WORK REQUIRED
Render the material as a JSON list of strings with one string per line, leaving out blank lines. Begin at the line that has "脱毛コラム (82, 2430)" and stop after the line that has "Privacy Policy (832, 2540)".

SUPPLIED INFORMATION
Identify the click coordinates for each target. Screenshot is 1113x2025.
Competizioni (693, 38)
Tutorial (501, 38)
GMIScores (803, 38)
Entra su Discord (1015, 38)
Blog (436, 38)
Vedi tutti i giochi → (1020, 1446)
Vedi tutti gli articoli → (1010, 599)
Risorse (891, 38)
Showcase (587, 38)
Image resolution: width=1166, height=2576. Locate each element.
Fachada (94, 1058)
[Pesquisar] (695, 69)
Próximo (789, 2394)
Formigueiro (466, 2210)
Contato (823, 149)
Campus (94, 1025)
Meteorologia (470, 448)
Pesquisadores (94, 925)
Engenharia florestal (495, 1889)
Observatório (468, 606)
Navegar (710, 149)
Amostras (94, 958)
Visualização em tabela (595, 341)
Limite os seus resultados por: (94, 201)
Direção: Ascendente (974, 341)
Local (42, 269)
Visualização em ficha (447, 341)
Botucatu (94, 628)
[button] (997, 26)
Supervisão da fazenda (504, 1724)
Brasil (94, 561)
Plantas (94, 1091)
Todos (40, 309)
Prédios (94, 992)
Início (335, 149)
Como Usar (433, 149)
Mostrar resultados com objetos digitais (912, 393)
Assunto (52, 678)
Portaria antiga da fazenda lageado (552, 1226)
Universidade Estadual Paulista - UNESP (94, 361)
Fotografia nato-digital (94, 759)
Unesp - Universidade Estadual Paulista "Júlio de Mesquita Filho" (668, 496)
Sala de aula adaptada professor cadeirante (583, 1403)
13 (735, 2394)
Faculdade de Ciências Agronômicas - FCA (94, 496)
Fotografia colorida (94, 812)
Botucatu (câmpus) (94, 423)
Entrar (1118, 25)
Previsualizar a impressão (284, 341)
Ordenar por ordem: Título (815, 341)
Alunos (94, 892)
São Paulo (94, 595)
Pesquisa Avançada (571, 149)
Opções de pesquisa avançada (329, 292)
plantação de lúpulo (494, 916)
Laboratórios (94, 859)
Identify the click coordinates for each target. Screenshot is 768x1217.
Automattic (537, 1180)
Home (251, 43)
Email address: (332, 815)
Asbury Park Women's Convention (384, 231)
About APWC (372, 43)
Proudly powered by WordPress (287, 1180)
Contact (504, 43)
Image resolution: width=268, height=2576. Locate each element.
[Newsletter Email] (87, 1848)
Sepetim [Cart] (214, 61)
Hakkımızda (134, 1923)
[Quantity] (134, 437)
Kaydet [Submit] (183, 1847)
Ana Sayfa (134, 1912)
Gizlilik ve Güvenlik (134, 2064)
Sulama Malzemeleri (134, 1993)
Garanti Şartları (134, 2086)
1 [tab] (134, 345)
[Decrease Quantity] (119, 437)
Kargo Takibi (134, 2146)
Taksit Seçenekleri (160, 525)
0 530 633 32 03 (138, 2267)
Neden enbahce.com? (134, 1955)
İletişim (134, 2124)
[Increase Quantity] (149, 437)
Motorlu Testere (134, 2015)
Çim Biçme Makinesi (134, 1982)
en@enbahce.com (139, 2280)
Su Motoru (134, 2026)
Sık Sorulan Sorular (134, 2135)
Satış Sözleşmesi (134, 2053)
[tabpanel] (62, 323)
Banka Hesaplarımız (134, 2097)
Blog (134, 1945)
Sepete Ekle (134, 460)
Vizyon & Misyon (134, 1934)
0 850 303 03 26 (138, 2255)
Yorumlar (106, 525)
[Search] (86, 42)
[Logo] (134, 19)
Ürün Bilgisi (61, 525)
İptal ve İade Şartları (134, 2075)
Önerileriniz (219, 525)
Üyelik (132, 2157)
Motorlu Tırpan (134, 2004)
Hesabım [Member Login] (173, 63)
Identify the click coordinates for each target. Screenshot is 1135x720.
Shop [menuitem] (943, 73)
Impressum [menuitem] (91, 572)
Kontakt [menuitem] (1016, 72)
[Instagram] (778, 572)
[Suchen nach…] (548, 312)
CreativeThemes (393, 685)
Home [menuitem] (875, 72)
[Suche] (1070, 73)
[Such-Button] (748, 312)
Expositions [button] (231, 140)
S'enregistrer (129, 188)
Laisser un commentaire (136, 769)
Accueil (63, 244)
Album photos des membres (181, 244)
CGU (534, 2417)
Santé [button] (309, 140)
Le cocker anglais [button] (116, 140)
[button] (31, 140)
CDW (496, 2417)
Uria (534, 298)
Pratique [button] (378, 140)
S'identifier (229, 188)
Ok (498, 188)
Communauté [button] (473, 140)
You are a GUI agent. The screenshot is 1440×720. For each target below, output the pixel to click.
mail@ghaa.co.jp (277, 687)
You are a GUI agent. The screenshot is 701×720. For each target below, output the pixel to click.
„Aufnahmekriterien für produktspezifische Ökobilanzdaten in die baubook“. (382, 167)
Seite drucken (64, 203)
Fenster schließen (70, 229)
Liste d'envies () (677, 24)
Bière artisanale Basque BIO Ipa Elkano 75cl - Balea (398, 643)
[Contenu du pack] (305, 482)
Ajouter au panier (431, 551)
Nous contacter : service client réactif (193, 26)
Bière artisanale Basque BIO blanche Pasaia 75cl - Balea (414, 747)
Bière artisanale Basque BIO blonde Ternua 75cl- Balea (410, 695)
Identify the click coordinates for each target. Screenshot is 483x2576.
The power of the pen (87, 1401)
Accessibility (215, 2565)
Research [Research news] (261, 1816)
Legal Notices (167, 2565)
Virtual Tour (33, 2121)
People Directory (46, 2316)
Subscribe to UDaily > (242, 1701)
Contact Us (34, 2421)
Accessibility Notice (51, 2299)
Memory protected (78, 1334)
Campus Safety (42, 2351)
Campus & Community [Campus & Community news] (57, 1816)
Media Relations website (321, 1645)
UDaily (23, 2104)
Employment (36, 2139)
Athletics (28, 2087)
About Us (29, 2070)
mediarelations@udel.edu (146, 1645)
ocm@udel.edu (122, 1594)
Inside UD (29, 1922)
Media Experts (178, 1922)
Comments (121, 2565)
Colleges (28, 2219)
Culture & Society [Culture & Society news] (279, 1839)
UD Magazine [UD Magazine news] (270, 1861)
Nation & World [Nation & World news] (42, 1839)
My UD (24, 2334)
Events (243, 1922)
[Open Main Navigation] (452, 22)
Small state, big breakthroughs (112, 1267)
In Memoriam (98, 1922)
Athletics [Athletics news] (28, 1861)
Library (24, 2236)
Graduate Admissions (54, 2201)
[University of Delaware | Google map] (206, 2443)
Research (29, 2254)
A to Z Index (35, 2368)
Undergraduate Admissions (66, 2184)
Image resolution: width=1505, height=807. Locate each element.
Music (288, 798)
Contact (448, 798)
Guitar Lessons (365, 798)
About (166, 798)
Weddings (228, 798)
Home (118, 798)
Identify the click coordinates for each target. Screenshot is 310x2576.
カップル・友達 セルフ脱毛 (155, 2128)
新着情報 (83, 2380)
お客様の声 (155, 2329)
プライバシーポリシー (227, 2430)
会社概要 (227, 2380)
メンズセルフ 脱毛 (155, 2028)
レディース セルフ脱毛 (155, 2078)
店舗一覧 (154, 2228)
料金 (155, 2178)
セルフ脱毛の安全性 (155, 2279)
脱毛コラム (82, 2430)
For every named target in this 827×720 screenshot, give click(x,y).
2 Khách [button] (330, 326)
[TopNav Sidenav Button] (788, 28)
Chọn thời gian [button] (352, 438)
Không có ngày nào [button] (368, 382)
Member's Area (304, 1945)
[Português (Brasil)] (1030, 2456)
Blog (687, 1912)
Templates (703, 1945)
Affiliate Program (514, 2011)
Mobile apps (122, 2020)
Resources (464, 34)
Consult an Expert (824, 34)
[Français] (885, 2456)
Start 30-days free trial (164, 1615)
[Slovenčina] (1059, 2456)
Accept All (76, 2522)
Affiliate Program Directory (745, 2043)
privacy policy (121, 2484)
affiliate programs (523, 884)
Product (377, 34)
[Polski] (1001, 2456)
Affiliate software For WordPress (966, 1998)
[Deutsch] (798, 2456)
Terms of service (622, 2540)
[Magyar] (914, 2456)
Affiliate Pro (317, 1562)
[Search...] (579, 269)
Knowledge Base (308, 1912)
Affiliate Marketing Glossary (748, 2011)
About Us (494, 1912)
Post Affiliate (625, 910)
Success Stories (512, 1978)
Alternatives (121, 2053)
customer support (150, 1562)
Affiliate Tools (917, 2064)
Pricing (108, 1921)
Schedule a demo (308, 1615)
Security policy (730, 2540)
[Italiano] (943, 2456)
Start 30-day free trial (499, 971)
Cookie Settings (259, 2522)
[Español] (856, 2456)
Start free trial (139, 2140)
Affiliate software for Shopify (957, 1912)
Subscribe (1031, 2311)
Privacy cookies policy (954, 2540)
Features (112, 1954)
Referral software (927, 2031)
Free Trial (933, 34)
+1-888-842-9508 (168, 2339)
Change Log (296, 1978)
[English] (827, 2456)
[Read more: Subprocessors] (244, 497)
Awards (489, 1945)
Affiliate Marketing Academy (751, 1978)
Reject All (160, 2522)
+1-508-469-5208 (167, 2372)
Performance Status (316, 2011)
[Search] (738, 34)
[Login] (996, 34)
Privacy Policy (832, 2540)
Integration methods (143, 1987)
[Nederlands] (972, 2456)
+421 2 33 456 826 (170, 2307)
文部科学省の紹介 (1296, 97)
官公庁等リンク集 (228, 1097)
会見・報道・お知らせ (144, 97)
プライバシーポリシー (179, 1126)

RESPONSE TO THIS EXERCISE
[
  "脱毛コラム (82, 2430)",
  "For every named target in this 827×720 screenshot, give click(x,y).",
  "2 Khách [button] (330, 326)",
  "[TopNav Sidenav Button] (788, 28)",
  "Chọn thời gian [button] (352, 438)",
  "Không có ngày nào [button] (368, 382)",
  "Member's Area (304, 1945)",
  "[Português (Brasil)] (1030, 2456)",
  "Blog (687, 1912)",
  "Templates (703, 1945)",
  "Affiliate Program (514, 2011)",
  "Mobile apps (122, 2020)",
  "Resources (464, 34)",
  "Consult an Expert (824, 34)",
  "[Français] (885, 2456)",
  "Start 30-days free trial (164, 1615)",
  "[Slovenčina] (1059, 2456)",
  "Accept All (76, 2522)",
  "Affiliate Program Directory (745, 2043)",
  "privacy policy (121, 2484)",
  "affiliate programs (523, 884)",
  "Product (377, 34)",
  "[Polski] (1001, 2456)",
  "Affiliate software For WordPress (966, 1998)",
  "[Deutsch] (798, 2456)",
  "Terms of service (622, 2540)",
  "[Magyar] (914, 2456)",
  "Affiliate Pro (317, 1562)",
  "[Search...] (579, 269)",
  "Knowledge Base (308, 1912)",
  "Affiliate Marketing Glossary (748, 2011)",
  "About Us (494, 1912)",
  "Post Affiliate (625, 910)",
  "Success Stories (512, 1978)",
  "Alternatives (121, 2053)",
  "customer support (150, 1562)",
  "Affiliate Tools (917, 2064)",
  "Pricing (108, 1921)",
  "Schedule a demo (308, 1615)",
  "Security policy (730, 2540)",
  "[Italiano] (943, 2456)",
  "Start 30-day free trial (499, 971)",
  "Cookie Settings (259, 2522)",
  "[Español] (856, 2456)",
  "Start free trial (139, 2140)",
  "Affiliate software for Shopify (957, 1912)",
  "Subscribe (1031, 2311)",
  "Privacy cookies policy (954, 2540)",
  "Features (112, 1954)",
  "Referral software (927, 2031)",
  "Free Trial (933, 34)",
  "+1-888-842-9508 (168, 2339)",
  "Change Log (296, 1978)",
  "[English] (827, 2456)",
  "[Read more: Subprocessors] (244, 497)",
  "Awards (489, 1945)",
  "Affiliate Marketing Academy (751, 1978)",
  "Reject All (160, 2522)",
  "+1-508-469-5208 (167, 2372)",
  "Performance Status (316, 2011)",
  "[Search] (738, 34)",
  "[Login] (996, 34)",
  "Privacy Policy (832, 2540)"
]